GOAL - Could you lay out every line of the listing below as a JSON list of strings, with one string per line and blank lines left out?
─── RECORD SET
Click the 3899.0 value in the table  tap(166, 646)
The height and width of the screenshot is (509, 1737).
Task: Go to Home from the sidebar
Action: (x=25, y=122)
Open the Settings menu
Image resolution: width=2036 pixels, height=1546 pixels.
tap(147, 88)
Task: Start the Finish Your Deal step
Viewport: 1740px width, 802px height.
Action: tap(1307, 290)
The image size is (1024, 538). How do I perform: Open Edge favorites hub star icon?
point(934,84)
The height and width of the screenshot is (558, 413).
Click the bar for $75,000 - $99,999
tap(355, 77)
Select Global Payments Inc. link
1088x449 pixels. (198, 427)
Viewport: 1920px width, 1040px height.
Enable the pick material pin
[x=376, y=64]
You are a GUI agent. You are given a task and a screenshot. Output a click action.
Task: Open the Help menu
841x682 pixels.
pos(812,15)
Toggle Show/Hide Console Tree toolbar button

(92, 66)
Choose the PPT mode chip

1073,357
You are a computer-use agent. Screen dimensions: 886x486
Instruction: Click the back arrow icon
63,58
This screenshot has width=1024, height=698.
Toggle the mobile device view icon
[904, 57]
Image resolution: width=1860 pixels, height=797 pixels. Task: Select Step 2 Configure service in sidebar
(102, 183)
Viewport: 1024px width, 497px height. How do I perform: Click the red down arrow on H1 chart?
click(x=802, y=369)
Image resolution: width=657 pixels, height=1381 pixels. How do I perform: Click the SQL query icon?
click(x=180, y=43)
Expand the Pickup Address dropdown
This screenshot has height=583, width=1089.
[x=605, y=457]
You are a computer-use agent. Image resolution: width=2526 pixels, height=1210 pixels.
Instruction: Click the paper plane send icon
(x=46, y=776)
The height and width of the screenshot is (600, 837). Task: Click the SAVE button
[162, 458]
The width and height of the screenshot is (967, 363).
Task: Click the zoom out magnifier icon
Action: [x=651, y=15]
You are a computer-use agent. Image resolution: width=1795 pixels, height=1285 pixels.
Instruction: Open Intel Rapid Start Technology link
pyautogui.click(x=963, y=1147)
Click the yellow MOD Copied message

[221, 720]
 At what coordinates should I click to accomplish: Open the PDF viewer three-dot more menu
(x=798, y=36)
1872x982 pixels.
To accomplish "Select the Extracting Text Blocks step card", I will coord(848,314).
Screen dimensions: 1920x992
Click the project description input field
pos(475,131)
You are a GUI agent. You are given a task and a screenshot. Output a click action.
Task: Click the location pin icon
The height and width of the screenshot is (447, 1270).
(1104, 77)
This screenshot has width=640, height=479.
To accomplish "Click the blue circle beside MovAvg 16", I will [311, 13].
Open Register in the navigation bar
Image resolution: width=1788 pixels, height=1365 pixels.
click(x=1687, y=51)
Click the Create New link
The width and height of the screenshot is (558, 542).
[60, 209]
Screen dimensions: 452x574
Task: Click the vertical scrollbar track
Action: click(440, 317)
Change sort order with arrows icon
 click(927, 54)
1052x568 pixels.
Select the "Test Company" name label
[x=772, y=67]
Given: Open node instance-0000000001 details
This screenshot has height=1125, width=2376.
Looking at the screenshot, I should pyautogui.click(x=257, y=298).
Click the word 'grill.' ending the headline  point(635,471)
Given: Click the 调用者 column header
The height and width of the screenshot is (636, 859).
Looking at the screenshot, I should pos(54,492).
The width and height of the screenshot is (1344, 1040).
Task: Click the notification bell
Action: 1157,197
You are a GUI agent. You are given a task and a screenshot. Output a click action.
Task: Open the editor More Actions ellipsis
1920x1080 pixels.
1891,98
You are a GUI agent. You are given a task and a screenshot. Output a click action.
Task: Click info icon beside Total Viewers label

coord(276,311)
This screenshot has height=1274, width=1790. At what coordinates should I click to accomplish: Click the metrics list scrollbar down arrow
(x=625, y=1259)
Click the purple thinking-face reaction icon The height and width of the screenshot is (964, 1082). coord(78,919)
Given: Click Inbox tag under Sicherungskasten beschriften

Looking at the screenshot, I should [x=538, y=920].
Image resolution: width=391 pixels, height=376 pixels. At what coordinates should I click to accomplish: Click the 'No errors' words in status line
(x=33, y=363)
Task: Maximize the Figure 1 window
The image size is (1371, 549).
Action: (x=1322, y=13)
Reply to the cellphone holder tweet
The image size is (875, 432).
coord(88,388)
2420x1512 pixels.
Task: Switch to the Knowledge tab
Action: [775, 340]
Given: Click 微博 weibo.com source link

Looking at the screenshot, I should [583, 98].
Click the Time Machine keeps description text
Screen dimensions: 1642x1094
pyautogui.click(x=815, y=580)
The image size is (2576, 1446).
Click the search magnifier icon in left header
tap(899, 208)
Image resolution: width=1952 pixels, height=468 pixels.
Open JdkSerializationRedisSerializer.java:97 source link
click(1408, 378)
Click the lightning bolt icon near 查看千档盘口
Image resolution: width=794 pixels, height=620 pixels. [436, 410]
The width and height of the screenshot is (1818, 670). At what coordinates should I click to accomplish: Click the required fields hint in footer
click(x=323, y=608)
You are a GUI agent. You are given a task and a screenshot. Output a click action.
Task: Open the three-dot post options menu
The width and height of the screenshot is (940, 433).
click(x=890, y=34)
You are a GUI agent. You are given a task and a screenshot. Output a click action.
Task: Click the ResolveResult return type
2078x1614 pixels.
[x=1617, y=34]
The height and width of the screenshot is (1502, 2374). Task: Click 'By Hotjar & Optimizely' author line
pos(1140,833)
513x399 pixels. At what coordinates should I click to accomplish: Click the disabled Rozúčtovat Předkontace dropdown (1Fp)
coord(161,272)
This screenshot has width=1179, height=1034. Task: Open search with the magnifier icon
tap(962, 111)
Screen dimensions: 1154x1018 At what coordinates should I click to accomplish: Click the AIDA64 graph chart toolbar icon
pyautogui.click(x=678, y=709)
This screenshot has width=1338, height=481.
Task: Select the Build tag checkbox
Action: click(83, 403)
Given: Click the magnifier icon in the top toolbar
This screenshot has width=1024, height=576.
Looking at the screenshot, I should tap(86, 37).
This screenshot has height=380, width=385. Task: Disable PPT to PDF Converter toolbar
──────
THE SOLUTION -
[
  "Click the 3899.0 value in the table  tap(166, 646)",
  "The height and width of the screenshot is (509, 1737).",
  "Task: Go to Home from the sidebar",
  "Action: (x=25, y=122)",
  "Open the Settings menu",
  "Image resolution: width=2036 pixels, height=1546 pixels.",
  "tap(147, 88)",
  "Task: Start the Finish Your Deal step",
  "Viewport: 1740px width, 802px height.",
  "Action: tap(1307, 290)",
  "The image size is (1024, 538). How do I perform: Open Edge favorites hub star icon?",
  "point(934,84)",
  "The height and width of the screenshot is (558, 413).",
  "Click the bar for $75,000 - $99,999",
  "tap(355, 77)",
  "Select Global Payments Inc. link",
  "1088x449 pixels. (198, 427)",
  "Viewport: 1920px width, 1040px height.",
  "Enable the pick material pin",
  "[x=376, y=64]",
  "You are a GUI agent. You are given a task and a screenshot. Output a click action.",
  "Task: Open the Help menu",
  "841x682 pixels.",
  "pos(812,15)",
  "Toggle Show/Hide Console Tree toolbar button",
  "(92, 66)",
  "Choose the PPT mode chip",
  "1073,357",
  "You are a computer-use agent. Screen dimensions: 886x486",
  "Instruction: Click the back arrow icon",
  "63,58",
  "This screenshot has width=1024, height=698.",
  "Toggle the mobile device view icon",
  "[904, 57]",
  "Image resolution: width=1860 pixels, height=797 pixels. Task: Select Step 2 Configure service in sidebar",
  "(102, 183)",
  "Viewport: 1024px width, 497px height. How do I perform: Click the red down arrow on H1 chart?",
  "click(x=802, y=369)",
  "Image resolution: width=657 pixels, height=1381 pixels. How do I perform: Click the SQL query icon?",
  "click(x=180, y=43)",
  "Expand the Pickup Address dropdown",
  "This screenshot has height=583, width=1089.",
  "[x=605, y=457]",
  "You are a computer-use agent. Image resolution: width=2526 pixels, height=1210 pixels.",
  "Instruction: Click the paper plane send icon",
  "(x=46, y=776)",
  "The height and width of the screenshot is (600, 837). Task: Click the SAVE button",
  "[162, 458]",
  "The width and height of the screenshot is (967, 363).",
  "Task: Click the zoom out magnifier icon",
  "Action: [x=651, y=15]",
  "You are a computer-use agent. Image resolution: width=1795 pixels, height=1285 pixels.",
  "Instruction: Open Intel Rapid Start Technology link",
  "pyautogui.click(x=963, y=1147)",
  "Click the yellow MOD Copied message",
  "[221, 720]",
  " At what coordinates should I click to accomplish: Open the PDF viewer three-dot more menu",
  "(x=798, y=36)",
  "1872x982 pixels.",
  "To accomplish \"Select the Extracting Text Blocks step card\", I will coord(848,314).",
  "Screen dimensions: 1920x992",
  "Click the project description input field",
  "pos(475,131)",
  "You are a GUI agent. You are given a task and a screenshot. Output a click action.",
  "Task: Click the location pin icon",
  "The height and width of the screenshot is (447, 1270).",
  "(1104, 77)",
  "This screenshot has width=640, height=479.",
  "To accomplish \"Click the blue circle beside MovAvg 16\", I will [311, 13].",
  "Open Register in the navigation bar",
  "Image resolution: width=1788 pixels, height=1365 pixels.",
  "click(x=1687, y=51)",
  "Click the Create New link",
  "The width and height of the screenshot is (558, 542).",
  "[60, 209]",
  "Screen dimensions: 452x574",
  "Task: Click the vertical scrollbar track",
  "Action: click(440, 317)",
  "Change sort order with arrows icon",
  " click(927, 54)",
  "1052x568 pixels.",
  "Select the \"Test Company\" name label",
  "[x=772, y=67]",
  "Given: Open node instance-0000000001 details",
  "This screenshot has height=1125, width=2376.",
  "Looking at the screenshot, I should pyautogui.click(x=257, y=298).",
  "Click the word 'grill.' ending the headline  point(635,471)",
  "Given: Click the 调用者 column header",
  "The height and width of the screenshot is (636, 859).",
  "Looking at the screenshot, I should pos(54,492).",
  "The width and height of the screenshot is (1344, 1040).",
  "Task: Click the notification bell",
  "Action: 1157,197",
  "You are a GUI agent. You are given a task and a screenshot. Output a click action.",
  "Task: Open the editor More Actions ellipsis",
  "1920x1080 pixels.",
  "1891,98",
  "You are a GUI agent. You are given a task and a screenshot. Output a click action.",
  "Task: Click info icon beside Total Viewers label",
  "coord(276,311)",
  "This screenshot has height=1274, width=1790. At what coordinates should I click to accomplish: Click the metrics list scrollbar down arrow",
  "(x=625, y=1259)",
  "Click the purple thinking-face reaction icon The height and width of the screenshot is (964, 1082). coord(78,919)",
  "Given: Click Inbox tag under Sicherungskasten beschriften",
  "Looking at the screenshot, I should [x=538, y=920].",
  "Image resolution: width=391 pixels, height=376 pixels. At what coordinates should I click to accomplish: Click the 'No errors' words in status line",
  "(x=33, y=363)",
  "Task: Maximize the Figure 1 window",
  "The image size is (1371, 549).",
  "Action: (x=1322, y=13)",
  "Reply to the cellphone holder tweet",
  "The image size is (875, 432).",
  "coord(88,388)",
  "2420x1512 pixels.",
  "Task: Switch to the Knowledge tab",
  "Action: [775, 340]",
  "Given: Click 微博 weibo.com source link",
  "Looking at the screenshot, I should [583, 98].",
  "Click the Time Machine keeps description text",
  "Screen dimensions: 1642x1094",
  "pyautogui.click(x=815, y=580)",
  "The image size is (2576, 1446).",
  "Click the search magnifier icon in left header",
  "tap(899, 208)",
  "Image resolution: width=1952 pixels, height=468 pixels.",
  "Open JdkSerializationRedisSerializer.java:97 source link",
  "click(1408, 378)",
  "Click the lightning bolt icon near 查看千档盘口",
  "Image resolution: width=794 pixels, height=620 pixels. [436, 410]",
  "The width and height of the screenshot is (1818, 670). At what coordinates should I click to accomplish: Click the required fields hint in footer",
  "click(x=323, y=608)",
  "You are a GUI agent. You are given a task and a screenshot. Output a click action.",
  "Task: Open the three-dot post options menu",
  "The width and height of the screenshot is (940, 433).",
  "click(x=890, y=34)",
  "You are a GUI agent. You are given a task and a screenshot. Output a click action.",
  "Task: Click the ResolveResult return type",
  "2078x1614 pixels.",
  "[x=1617, y=34]",
  "The height and width of the screenshot is (1502, 2374). Task: Click 'By Hotjar & Optimizely' author line",
  "pos(1140,833)",
  "513x399 pixels. At what coordinates should I click to accomplish: Click the disabled Rozúčtovat Předkontace dropdown (1Fp)",
  "coord(161,272)",
  "This screenshot has width=1179, height=1034. Task: Open search with the magnifier icon",
  "tap(962, 111)",
  "Screen dimensions: 1154x1018 At what coordinates should I click to accomplish: Click the AIDA64 graph chart toolbar icon",
  "pyautogui.click(x=678, y=709)",
  "This screenshot has width=1338, height=481.",
  "Task: Select the Build tag checkbox",
  "Action: click(83, 403)",
  "Given: Click the magnifier icon in the top toolbar",
  "This screenshot has width=1024, height=576.",
  "Looking at the screenshot, I should tap(86, 37).",
  "This screenshot has height=380, width=385. Task: Disable PPT to PDF Converter toolbar"
]